Thursday, March 06, 2008

That's All Folks

Today marks the end of an era for me. After more than 4 years at Esendex I feel that now is a good time to move on to pastures new. It's my last day today, and this will be the last post of this blog as well.

I first set this up to chart the experiences and knowledge gained during my work at Esendex, and now that work has come to an end I feel it is also fitting that this blog should as well.

I shall keep blogging though. I recently remembered that way back in 2004 I reserved iandykes.blogspot.com so I've resurrected that one and intend to keep it updated from now on.

Monday, February 25, 2008

Cool CG Animated Short Film

A CG 3D animated short film, apparently created by just one person. Amazing level of detail, and raised a few smiles as well. Looks very polished and professional.

Friday, February 22, 2008

A Brief Introduction to REST

If you're looking for information on REpresentational State Transfer, then check out A Brief Introduction to REST at InfoQ. I particularly like:

The next principle we’re going to look at has a formal description that is a little intimidating: “Hypermedia as the engine of application state”, sometimes abbreviated as HATEOAS. (Seriously — I’m not making this up.)
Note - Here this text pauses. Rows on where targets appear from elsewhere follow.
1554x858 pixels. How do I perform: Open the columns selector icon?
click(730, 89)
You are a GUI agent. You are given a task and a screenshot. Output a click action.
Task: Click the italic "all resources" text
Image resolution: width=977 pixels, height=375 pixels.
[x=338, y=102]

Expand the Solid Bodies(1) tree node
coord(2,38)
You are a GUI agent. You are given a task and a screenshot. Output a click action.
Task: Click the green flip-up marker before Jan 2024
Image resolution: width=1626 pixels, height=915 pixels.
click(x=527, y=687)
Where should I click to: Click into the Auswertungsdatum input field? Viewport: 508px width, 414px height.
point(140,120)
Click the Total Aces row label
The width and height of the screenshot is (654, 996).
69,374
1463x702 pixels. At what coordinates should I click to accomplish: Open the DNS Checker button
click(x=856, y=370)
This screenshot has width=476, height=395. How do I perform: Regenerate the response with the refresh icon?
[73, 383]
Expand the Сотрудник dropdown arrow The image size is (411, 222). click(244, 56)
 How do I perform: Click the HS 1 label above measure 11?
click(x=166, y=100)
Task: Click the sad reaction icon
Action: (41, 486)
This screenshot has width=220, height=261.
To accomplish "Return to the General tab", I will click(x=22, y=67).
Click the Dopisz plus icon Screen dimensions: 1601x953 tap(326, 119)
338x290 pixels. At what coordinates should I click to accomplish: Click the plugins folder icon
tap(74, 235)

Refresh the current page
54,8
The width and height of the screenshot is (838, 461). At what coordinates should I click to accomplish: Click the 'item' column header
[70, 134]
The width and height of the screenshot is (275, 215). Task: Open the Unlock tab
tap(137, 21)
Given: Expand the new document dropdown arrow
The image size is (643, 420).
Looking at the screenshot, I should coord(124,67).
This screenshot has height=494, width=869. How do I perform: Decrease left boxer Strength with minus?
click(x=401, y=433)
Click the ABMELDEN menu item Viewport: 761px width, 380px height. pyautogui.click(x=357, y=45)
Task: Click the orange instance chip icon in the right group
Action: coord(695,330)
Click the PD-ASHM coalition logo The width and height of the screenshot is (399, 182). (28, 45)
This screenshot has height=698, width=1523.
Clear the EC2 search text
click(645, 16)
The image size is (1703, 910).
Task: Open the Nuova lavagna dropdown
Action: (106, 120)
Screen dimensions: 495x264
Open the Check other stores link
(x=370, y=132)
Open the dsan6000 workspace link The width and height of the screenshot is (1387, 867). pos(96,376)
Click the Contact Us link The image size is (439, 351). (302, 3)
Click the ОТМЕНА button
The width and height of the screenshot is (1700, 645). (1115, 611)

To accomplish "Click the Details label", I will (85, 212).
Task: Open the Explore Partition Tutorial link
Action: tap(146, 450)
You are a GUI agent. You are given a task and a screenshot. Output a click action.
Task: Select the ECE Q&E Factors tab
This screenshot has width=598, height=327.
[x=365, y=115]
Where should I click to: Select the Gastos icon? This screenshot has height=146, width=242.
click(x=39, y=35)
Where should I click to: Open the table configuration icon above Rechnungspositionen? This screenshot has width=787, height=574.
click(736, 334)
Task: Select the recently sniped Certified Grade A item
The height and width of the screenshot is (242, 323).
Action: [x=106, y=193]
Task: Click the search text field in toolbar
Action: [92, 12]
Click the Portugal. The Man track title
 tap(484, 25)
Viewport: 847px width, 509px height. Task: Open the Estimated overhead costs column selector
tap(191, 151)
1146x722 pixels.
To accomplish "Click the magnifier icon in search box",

Thursday, February 21, 2008

Assigning Basic Authorization HTTP Header to HttpWebRequest







If you're making a call to a HTTP resource that requires a Basic Authorization HTTP header, you can use the following code:

HttpWebRequest request = (HttpWebRequest)WebRequest.Create("url-here");
request.Credentials = new NetworkCredential("username", "password");


Then post the request in the usual way.

The confusion comes because on the first call the HTTP header will not be present on the request. The framework is relying on the first call receiving a 401 response, with a WWW-Authenticate header present, giving a Basic realm=<realm-name> value. A second call will then be made with the correct headers in place.

If you are just consuming the resource, chances are the server will respond in a way that allows this behaviour. However, if it doesn't respond with a 401, or that 401 response doesn't contain the WWW-Authenticate header (or you just don't want to make 2 calls), then you have to manually add the Authorization header to the request:

byte[] authBytes = Encoding.UTF8.GetBytes("user:password".ToCharArray());
request.Headers["Authorization"] = "Basic " + Convert.ToBase64String(authBytes);

Wednesday, February 20, 2008

Writing XML with UTF-8 Encoding using XmlTextWriter and StringWriter







If you want to use XmlTextWriter to write XML into a StringBuilder you can create the XmlTextWriter like this:

StringBuilder builder = new StringBuilder();
XmlWriter writer = new XmlTextWriter(new StringWriter(builder));


But this generates a declaration on the resulting XML with the encoding of UTF-16 (the encoding of a .Net String). There doesn't seem to be a straightforward way of making this declaration UTF-8 in this set up.

You can, of course, use a MemoryStream instead of a StringWriter, and then use Encoding.UTF8.GetString(...) to convert the bytes to a string, but doing this made the resulting string have non-printable characters in it, which we don't want.

The solution is to subclass StringWriter and override the Encoding property. Sounds a bit overkill for a solution, but it works very well. Just create the following class (based on Jon Skeet's class):

public class StringWriterWithEncoding : StringWriter
{
Encoding encoding;

public StringWriterWithEncoding (StringBuilder builder, Encoding encoding)
:base(builder)
{
this.encoding = encoding;
}

public override Encoding Encoding
{
get { return encoding; }
}
}

Then use StringWriterWithEncoding instead of StringWriter in your XmlTextWriter.